In the end, after receiving a few concessions, the major European powers will no doubt agree to help the U.S. win what U.N. resolutions it needs concerning Iraq. They may also contribute more cash and troops to the international effort in Afghanistan. But, aside from the U.K., they will give the U.S. none of the substantial help it needs in Iraq. They would presumably be willing to contribute to a U.N. and NATO operation, so long as the U.S. reduced its visibility and relinquished command and control. But short of such a dramatic volte-face by Bush, the Europeans are not about to ride to the rescue.

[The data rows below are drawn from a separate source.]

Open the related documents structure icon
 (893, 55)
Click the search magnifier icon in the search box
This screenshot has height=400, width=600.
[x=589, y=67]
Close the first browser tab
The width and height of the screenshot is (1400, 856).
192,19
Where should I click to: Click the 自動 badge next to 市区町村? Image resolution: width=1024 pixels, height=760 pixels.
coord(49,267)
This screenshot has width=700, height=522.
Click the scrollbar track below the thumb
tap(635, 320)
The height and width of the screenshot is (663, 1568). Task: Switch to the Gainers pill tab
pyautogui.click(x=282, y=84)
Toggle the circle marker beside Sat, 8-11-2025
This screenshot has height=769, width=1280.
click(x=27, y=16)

So here we can register a genuine and serious injury to U.S. national security that is directly traceable to popular anti-Americanism. It is largely a self-inflicted wound, the result of the Bush administration's contemptuous treatment of America's European allies. The damage will become even more galling if it turns out, during the next months, that very few non-European countries are willing to maintain their contingents or send more soldiers to Iraq even if the U.S. pays the freight.
Events may yet intervene and undo some of the damage that the Bush administration has cavalierly inflicted on the Atlantic alliance. Everything would change dramatically, for example, if there were more Madrid-style terrorist attacks in Europe. The anti-American feelings now roiling many Europeans could, under the shock of a mass-casualty strike in France or Italy, easily yield to anti-Muslim rage, fed by popular resentment toward Muslim immigrants and guest workers. Let us all hope and pray that nothing of the sort transpires. But if it does, anti-Americanism may well be overshadowed by a more virulent and consequential strain of Western xenophobia.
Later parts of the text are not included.